我的查询或语法有什么问题？ [关闭]

To summarize the comments: You don't have a MySQL syntax error, you have a PHP syntax error. First, mysqli_query() expects the query to be a string value, which means that at some point it must be enclosed in quotes. That is to say,

mysqli_query($conn, DELETE FROM kids WHERE id=`$kidID`)

should be

mysqli_query($conn, "DELETE FROM kids WHERE id = $kidID")

Depending on the type of kids.id you might have to say "...WHERE id = '" . $kidID . "'"); - note that $kidID is enclosed in straight quotes (''), not backticks (``).

Second, mysqli_fetch_assoc() doesn't take a query string at all. You need to pass it a mysqli_result object, as returned by mysqli_query() (which requires a quoted string argument):

$result = mysqli_query($conn, "SELECT name FROM kids WHERE id=$kidID");
$kname = mysqli_fetch_assoc($result);

That said, the other problem is that you are using a dynamic SQL query. something for which there is no excuse when prepared statements are available. Prepared statements close up what in your case is a gaping SQL injection hole (see How can I prevent SQL-injection in PHP?), as well as automagically handling all the necessary quoting, typing and escaping of variables.

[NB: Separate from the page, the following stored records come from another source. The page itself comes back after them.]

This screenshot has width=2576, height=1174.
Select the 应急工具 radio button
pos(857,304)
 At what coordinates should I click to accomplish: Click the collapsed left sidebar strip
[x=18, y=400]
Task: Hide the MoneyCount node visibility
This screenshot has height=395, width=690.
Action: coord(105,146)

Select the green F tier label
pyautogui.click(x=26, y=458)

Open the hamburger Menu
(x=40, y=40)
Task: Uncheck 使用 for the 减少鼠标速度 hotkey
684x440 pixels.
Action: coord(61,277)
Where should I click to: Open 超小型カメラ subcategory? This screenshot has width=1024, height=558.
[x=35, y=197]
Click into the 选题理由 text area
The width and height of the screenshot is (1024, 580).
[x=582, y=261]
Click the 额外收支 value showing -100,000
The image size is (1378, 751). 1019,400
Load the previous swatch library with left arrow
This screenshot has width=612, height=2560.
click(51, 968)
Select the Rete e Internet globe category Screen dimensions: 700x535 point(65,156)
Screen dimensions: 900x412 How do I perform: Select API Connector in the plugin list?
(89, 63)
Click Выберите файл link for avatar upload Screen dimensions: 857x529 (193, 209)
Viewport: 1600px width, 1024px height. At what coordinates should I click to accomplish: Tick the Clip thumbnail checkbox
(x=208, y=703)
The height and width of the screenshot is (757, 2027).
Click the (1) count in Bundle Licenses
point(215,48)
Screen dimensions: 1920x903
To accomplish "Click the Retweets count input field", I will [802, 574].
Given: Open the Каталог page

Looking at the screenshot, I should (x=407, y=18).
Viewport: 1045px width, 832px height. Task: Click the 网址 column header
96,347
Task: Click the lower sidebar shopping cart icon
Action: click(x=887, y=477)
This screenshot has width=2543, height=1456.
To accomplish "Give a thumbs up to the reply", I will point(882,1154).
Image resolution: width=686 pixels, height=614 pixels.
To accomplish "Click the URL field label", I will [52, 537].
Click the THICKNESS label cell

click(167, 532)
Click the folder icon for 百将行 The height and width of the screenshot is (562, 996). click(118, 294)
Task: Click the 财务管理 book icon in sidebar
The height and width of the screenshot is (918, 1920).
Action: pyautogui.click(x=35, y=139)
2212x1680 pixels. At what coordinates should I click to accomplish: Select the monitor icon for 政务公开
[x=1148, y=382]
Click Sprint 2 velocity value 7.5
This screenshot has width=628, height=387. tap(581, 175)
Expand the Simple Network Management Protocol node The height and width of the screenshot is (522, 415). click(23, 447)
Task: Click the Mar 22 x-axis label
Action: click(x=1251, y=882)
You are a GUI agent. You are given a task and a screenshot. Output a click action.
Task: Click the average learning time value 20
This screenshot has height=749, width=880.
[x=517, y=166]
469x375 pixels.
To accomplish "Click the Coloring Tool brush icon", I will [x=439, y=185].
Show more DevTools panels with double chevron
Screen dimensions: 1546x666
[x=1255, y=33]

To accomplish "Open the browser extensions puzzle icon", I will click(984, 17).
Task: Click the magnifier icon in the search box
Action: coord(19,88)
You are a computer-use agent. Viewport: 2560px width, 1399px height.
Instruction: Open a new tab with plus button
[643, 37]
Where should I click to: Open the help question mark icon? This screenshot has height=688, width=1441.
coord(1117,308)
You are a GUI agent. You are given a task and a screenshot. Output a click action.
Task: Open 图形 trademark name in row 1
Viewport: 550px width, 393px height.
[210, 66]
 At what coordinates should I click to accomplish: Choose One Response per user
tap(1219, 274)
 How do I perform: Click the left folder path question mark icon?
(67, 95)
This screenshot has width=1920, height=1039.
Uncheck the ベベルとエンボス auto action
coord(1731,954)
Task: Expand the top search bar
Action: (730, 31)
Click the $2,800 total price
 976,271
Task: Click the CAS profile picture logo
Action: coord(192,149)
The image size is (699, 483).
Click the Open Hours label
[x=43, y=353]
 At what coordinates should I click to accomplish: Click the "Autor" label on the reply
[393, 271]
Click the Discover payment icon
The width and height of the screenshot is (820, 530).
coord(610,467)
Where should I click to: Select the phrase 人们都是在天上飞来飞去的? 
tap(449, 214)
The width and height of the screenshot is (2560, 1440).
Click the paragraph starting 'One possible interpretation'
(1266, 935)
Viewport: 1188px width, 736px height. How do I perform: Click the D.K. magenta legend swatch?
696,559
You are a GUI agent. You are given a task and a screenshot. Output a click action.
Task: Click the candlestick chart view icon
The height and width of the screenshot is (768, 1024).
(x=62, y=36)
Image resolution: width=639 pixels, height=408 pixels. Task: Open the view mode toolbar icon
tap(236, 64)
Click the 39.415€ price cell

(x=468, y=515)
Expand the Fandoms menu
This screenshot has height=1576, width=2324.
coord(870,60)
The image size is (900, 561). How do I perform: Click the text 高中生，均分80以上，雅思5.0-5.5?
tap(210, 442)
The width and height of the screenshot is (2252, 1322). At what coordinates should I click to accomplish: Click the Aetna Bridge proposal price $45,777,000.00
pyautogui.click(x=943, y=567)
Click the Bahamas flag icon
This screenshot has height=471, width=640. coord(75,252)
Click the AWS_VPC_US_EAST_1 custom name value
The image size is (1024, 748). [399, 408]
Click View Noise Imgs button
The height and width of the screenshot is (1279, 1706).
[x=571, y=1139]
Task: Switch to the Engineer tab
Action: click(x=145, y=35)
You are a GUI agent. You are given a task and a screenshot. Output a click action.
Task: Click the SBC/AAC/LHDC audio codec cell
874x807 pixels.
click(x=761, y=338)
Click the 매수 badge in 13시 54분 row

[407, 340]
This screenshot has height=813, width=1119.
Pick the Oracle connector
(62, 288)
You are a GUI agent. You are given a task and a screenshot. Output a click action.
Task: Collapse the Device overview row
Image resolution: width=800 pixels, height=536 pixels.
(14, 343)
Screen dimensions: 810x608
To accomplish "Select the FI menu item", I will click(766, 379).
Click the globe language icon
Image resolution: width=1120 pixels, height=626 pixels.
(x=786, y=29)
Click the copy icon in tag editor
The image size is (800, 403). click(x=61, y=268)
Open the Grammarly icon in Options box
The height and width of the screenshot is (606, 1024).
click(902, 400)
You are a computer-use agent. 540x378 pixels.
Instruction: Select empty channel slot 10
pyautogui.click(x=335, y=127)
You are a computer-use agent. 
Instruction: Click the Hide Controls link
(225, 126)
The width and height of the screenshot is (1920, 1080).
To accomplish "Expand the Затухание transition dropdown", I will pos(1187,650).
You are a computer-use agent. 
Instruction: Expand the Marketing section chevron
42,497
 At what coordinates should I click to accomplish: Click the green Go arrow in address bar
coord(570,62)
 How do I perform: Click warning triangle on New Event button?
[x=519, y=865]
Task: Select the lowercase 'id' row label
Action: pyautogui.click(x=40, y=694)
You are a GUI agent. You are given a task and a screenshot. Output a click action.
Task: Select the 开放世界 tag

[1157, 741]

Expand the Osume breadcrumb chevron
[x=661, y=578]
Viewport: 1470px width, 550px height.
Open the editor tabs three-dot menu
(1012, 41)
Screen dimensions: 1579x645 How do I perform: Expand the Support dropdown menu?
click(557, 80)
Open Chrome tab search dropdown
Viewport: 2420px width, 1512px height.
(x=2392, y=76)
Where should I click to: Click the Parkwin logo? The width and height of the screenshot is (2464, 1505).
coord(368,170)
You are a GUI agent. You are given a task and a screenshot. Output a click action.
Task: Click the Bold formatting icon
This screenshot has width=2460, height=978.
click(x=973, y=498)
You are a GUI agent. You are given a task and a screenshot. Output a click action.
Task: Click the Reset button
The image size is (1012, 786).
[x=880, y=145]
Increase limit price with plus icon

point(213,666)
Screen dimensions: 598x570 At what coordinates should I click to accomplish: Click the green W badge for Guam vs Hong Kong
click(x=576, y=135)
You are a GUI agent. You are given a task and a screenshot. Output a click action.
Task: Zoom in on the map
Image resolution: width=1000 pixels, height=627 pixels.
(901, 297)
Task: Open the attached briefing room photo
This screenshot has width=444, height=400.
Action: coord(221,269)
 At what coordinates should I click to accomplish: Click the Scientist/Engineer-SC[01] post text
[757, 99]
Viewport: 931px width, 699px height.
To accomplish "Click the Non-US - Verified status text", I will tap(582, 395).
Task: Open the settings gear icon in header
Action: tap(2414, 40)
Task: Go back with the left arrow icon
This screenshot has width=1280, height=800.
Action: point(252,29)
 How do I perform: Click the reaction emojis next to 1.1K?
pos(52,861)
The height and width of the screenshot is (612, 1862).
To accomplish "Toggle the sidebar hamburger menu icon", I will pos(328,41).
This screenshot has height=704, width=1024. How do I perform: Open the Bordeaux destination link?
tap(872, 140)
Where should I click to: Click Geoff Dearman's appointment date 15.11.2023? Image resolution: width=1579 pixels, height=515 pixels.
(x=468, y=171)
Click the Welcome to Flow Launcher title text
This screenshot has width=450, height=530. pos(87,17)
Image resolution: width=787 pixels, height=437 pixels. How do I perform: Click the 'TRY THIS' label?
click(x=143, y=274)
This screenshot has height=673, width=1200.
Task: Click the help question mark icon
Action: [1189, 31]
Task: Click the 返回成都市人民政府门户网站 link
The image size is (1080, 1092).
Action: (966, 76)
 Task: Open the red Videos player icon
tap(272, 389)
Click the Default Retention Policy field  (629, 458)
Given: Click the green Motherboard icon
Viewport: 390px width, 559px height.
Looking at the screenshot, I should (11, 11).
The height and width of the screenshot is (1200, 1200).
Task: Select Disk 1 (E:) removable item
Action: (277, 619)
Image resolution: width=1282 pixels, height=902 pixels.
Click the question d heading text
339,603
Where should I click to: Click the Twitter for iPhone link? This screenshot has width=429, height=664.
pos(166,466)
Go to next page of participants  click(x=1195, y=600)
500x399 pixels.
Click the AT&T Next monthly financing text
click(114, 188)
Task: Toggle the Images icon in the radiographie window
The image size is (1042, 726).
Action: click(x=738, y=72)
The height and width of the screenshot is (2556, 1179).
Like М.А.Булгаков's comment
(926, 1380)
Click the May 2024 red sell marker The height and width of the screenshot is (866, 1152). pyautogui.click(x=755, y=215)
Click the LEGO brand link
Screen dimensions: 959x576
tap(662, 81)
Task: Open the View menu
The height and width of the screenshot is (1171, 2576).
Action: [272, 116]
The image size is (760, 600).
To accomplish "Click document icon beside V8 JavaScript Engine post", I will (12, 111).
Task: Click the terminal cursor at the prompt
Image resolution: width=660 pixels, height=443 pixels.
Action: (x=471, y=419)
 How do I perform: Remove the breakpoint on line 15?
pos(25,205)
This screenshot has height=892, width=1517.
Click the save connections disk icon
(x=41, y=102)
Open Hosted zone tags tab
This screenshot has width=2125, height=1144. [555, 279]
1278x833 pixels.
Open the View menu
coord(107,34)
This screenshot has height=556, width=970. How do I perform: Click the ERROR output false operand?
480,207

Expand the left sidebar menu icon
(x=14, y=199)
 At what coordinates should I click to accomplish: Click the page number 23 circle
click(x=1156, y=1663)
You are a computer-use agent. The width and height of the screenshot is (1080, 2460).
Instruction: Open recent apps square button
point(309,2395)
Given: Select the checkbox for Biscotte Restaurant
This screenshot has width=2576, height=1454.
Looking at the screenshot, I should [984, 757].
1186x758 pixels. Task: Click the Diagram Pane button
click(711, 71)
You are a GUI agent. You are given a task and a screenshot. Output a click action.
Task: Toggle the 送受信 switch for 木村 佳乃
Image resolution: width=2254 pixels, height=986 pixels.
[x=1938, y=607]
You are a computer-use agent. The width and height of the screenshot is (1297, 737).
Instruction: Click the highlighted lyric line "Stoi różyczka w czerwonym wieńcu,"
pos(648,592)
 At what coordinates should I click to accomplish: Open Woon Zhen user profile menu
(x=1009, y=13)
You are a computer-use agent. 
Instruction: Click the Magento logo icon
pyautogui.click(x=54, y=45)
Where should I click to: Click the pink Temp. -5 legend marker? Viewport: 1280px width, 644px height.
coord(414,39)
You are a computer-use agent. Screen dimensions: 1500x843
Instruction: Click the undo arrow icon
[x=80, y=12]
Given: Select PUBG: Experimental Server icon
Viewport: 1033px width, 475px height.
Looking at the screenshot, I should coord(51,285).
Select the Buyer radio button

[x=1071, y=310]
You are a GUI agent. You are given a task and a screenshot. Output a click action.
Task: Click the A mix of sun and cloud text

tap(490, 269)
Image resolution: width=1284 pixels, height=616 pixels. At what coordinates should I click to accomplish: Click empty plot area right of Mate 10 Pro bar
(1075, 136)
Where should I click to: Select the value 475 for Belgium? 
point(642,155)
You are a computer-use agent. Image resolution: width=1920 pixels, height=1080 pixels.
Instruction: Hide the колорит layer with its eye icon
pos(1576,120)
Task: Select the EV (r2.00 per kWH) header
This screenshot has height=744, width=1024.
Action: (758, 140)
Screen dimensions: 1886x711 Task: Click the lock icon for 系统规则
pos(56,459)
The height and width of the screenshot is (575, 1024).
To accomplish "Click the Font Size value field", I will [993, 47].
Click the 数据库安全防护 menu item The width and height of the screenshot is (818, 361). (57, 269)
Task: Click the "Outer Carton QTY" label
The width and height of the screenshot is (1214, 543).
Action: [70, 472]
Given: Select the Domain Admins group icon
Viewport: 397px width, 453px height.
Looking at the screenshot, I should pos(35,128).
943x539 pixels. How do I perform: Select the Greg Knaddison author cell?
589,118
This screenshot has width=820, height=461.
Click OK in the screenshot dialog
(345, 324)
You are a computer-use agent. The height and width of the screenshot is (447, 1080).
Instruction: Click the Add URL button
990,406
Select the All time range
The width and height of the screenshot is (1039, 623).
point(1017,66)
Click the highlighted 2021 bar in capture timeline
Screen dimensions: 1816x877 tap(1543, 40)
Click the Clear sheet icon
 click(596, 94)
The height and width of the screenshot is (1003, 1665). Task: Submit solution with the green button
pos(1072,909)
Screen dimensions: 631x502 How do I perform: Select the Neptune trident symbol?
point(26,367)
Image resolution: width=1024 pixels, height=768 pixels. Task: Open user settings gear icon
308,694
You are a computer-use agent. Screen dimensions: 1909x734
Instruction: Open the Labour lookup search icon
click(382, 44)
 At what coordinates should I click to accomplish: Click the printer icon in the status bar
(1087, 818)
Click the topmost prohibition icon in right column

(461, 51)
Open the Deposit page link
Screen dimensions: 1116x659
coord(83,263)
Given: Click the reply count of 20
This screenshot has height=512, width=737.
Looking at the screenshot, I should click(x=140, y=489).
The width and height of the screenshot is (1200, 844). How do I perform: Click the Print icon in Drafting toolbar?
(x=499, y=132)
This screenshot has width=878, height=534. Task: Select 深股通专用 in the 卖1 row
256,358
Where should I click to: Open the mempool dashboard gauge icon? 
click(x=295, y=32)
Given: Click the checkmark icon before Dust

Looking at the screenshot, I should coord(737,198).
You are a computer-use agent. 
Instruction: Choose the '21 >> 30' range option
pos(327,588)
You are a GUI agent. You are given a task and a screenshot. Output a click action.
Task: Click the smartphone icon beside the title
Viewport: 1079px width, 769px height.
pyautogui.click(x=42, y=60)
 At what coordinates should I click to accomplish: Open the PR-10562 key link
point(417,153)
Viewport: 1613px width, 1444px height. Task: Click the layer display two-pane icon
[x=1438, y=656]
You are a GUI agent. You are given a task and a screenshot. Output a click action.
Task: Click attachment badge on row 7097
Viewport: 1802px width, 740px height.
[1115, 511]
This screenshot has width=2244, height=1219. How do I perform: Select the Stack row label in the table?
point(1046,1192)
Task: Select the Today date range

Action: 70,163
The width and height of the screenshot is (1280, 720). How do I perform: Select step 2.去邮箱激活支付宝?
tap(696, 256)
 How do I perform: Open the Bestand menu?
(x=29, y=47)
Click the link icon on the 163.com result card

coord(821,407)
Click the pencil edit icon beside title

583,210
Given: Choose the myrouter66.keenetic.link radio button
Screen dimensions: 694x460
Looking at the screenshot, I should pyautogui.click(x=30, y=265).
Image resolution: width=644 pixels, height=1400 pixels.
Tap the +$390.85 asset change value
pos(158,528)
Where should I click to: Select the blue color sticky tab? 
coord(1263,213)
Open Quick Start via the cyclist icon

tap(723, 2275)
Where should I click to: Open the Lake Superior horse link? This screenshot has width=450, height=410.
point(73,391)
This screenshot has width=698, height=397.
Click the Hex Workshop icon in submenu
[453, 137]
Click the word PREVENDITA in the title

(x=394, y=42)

For your SELECT the prepared-statement syntax would be

$sql = "SELECT name FROM kids WHERE id = ?";    // define the query
$stmt = mysqli_prepare($conn, $sql);            // compile the query
mysqli_stmt_bind_param($stmt, 's', $kidID);     // fill in the variables
$result = mysqli_stmt_execute($stmt);           // perform the query
$kname = mysqli_fetch_assoc($result);           // retrieve the result
$name = $kname['name'];

I have omitted any treatment of error handling, as I prefer to leave that as an exercise for the reader.